Fabric: v2-compatible 'roles' or similar

Created on 22 Apr 2017  ·  7Comments  ·  Source: fabric/fabric

Synopsis

At time of writing, the v2 branch has a Group class that should be capable of serving as the units formerly known as 'roles', aka "a bunch of hosts to do stuff with/on".

However, there's no specific way of organizing or labeling Group objects yet; it's "done" enough for the pure API use case of advanced users who want to roll their own specific way of creating them, but lacks anything for CLI-oriented users or intermediate folks who want something frameworky to build around.

Put another way, unless you're rolling purely with the API, having Group objects lying around somewhere is useless if the CLI or task-calling bits have no way of finding them!

Background

In v1, roles were effectively a single flat namespace mapping simple string labels to what would be Groups in v2, and they could be selected on the CLI at runtime (fab --roles=web,db) and/or registered as default targets for tasks (@task('db') \n def migrate():), much like hosts.

Users defined them in env.roledefs, a simple dict; any intermediate to advanced functionality revolved around modifying it, usually at runtime (via pre-task or subroutine), sometimes at module load time.

Specific use cases / needs / subfeatures

  • Basic, naive mapping for use/reference anywhere else in the system: put in a name, get back some iterable of Groups and/or Connections.

    • Aliasing often wants to go along with that, so e.g. a Lexicon instead of a dict.

    • Even deeper constructs, such as 'bundling', e.g. you have direct mappings named db, web, lb, but then a 2nd-tier name called prod that is always the union of the other three. I forget if I added that to Lexicon yet. Possible there's other map subclasses out there that already do it too.

    • Additionally/alternately, things like globbing or other string syntaxes, though I personally would prefer to leverage the fact that Python is not "stringly typed"...

  • Useful 'reverse mapping' such that you can identify which groups a given Connection belongs to.

    • Problematic: because there's currently no global shared state, the naive answer to this - using identity - falls down because you can technically create multiple identical Connection objects.

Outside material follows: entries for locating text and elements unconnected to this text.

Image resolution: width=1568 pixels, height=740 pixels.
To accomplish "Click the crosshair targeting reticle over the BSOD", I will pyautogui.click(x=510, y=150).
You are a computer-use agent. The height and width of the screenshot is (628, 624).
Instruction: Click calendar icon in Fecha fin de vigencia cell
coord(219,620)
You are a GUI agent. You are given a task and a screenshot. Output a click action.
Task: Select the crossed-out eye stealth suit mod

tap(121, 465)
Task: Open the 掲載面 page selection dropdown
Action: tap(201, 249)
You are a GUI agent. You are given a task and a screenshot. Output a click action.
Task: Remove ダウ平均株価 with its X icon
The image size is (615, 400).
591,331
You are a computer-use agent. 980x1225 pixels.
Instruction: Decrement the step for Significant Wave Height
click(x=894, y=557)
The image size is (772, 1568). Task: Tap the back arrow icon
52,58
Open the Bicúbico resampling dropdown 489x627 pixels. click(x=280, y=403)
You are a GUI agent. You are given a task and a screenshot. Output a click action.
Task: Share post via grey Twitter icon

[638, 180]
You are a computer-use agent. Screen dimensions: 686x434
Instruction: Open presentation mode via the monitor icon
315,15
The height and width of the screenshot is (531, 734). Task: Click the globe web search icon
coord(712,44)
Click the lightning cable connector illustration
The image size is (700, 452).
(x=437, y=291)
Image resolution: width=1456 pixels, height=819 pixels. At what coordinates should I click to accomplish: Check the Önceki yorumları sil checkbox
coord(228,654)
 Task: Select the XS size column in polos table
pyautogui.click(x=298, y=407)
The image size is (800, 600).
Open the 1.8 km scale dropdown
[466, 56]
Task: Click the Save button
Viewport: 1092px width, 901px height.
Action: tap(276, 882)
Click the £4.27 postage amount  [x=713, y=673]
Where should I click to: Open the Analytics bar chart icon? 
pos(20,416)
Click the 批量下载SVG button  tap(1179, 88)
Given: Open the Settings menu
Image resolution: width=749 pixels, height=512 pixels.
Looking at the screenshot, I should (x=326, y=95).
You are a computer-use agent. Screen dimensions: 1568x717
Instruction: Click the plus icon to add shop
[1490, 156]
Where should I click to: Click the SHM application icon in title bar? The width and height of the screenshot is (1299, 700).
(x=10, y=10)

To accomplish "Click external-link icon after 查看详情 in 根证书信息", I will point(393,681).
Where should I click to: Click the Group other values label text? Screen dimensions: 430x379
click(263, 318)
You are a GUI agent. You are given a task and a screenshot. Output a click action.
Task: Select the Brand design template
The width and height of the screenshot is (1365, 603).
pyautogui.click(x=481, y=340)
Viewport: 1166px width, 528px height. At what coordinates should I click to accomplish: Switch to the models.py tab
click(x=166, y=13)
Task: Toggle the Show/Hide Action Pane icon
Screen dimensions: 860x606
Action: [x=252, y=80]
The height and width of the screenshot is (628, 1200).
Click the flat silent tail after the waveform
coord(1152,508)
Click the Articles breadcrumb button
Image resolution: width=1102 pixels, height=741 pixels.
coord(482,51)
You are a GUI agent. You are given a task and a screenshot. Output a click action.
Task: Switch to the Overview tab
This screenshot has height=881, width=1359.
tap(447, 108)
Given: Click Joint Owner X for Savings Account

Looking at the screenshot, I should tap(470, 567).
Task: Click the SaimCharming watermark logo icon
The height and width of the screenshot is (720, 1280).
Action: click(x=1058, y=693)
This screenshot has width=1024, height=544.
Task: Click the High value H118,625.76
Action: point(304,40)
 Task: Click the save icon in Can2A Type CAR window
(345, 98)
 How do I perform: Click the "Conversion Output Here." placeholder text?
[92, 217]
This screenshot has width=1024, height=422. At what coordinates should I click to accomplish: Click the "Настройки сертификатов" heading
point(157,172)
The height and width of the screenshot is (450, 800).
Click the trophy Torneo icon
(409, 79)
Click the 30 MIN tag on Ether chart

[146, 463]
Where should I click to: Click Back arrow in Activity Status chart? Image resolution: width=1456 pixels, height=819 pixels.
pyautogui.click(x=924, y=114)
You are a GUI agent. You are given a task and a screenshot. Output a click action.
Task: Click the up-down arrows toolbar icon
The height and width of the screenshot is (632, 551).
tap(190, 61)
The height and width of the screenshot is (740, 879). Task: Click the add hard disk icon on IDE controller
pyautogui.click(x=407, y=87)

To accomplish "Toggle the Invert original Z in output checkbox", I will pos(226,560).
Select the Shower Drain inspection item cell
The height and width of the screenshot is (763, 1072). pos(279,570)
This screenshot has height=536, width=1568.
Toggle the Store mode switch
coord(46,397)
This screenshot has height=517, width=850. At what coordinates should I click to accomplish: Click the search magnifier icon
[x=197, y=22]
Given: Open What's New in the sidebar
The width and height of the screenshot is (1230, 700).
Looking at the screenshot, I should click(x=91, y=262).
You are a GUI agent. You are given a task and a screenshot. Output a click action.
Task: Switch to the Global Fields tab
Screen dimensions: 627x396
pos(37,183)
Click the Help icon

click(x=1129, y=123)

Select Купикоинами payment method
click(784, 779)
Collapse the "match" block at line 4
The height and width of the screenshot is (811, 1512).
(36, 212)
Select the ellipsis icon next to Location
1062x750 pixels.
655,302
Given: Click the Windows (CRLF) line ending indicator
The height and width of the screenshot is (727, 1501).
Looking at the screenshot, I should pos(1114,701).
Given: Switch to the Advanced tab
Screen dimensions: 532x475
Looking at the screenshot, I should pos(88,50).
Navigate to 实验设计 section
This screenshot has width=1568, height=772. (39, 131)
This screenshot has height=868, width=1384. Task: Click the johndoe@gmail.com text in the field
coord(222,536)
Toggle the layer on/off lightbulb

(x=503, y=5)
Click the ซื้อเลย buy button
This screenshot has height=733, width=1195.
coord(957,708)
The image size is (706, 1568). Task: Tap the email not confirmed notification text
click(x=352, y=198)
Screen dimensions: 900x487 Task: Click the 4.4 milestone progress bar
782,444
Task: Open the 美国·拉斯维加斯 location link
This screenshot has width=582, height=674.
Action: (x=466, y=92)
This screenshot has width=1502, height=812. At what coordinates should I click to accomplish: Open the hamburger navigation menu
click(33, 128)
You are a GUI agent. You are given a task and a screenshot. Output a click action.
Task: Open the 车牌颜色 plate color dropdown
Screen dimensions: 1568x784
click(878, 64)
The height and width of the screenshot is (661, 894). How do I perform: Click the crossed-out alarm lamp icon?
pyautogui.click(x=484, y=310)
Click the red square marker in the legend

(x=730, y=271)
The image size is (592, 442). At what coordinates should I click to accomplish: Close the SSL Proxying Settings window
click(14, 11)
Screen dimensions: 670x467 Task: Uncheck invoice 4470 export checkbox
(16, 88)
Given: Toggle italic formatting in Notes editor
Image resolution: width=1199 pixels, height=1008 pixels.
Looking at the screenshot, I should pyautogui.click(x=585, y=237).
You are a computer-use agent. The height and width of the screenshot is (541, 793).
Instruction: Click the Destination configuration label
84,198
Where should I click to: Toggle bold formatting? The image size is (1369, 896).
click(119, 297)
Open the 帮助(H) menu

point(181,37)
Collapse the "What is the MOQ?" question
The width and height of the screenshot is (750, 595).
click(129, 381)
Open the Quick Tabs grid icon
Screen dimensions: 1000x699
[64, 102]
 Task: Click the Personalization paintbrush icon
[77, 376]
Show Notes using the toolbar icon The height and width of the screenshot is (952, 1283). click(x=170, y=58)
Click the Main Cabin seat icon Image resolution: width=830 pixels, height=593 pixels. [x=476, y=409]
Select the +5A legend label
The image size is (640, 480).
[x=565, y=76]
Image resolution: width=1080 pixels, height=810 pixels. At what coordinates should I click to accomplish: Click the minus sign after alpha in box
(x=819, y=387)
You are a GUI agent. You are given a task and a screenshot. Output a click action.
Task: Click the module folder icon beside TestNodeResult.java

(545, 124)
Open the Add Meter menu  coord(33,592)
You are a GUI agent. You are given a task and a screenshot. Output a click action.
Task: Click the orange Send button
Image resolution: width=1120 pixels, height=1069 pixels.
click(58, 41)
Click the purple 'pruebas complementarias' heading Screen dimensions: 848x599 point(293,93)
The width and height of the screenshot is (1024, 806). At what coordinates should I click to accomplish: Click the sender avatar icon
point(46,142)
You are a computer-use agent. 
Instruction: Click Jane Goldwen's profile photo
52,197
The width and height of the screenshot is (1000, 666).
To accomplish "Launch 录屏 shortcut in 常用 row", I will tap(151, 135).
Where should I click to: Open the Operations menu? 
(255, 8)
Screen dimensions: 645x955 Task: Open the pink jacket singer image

    • Especially since Group can create them implicitly on your behalf if you just give it shorthand host strings, though that is only a convenience option.

    • However, given that constraint of no global state, I can't see obvious problems with using equality testing instead, so that should be doable, e.g. if cxn in group would work even if cxn is a distinct object from the equal member inside group.

    • The only thing that comes to mind is if there were strong, stateful links from a Connection to a Group (would have to be groups, plural) holding it, instead of vice versa, but I can't see great reasons for that offhand.

  • Strongly related to the previous: ability to inspect/display what the "currently running role" is (something folks wanted for a long time in v1 which was nontrivial due to its design)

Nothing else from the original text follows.